*YOUR TASK*: Return the records below verbatim, changing nothing.

*GIVEN DATA*:
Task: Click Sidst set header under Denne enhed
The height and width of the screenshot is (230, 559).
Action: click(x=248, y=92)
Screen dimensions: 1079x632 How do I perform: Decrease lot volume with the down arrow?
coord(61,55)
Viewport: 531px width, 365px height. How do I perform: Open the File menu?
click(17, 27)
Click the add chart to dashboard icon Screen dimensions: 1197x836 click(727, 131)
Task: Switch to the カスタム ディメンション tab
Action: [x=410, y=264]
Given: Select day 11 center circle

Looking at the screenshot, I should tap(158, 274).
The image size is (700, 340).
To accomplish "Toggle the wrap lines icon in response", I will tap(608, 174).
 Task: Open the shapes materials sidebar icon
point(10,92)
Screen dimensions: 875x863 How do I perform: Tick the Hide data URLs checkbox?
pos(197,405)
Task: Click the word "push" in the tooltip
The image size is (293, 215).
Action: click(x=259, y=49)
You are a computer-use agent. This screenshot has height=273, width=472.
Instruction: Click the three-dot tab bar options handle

*OUTPUT FOR THIS TASK*:
Task: Click Sidst set header under Denne enhed
The height and width of the screenshot is (230, 559).
Action: click(x=248, y=92)
Screen dimensions: 1079x632 How do I perform: Decrease lot volume with the down arrow?
coord(61,55)
Viewport: 531px width, 365px height. How do I perform: Open the File menu?
click(17, 27)
Click the add chart to dashboard icon Screen dimensions: 1197x836 click(727, 131)
Task: Switch to the カスタム ディメンション tab
Action: [x=410, y=264]
Given: Select day 11 center circle

Looking at the screenshot, I should tap(158, 274).
The image size is (700, 340).
To accomplish "Toggle the wrap lines icon in response", I will tap(608, 174).
 Task: Open the shapes materials sidebar icon
point(10,92)
Screen dimensions: 875x863 How do I perform: Tick the Hide data URLs checkbox?
pos(197,405)
Task: Click the word "push" in the tooltip
The image size is (293, 215).
Action: click(x=259, y=49)
You are a computer-use agent. This screenshot has height=273, width=472.
Instruction: Click the three-dot tab bar options handle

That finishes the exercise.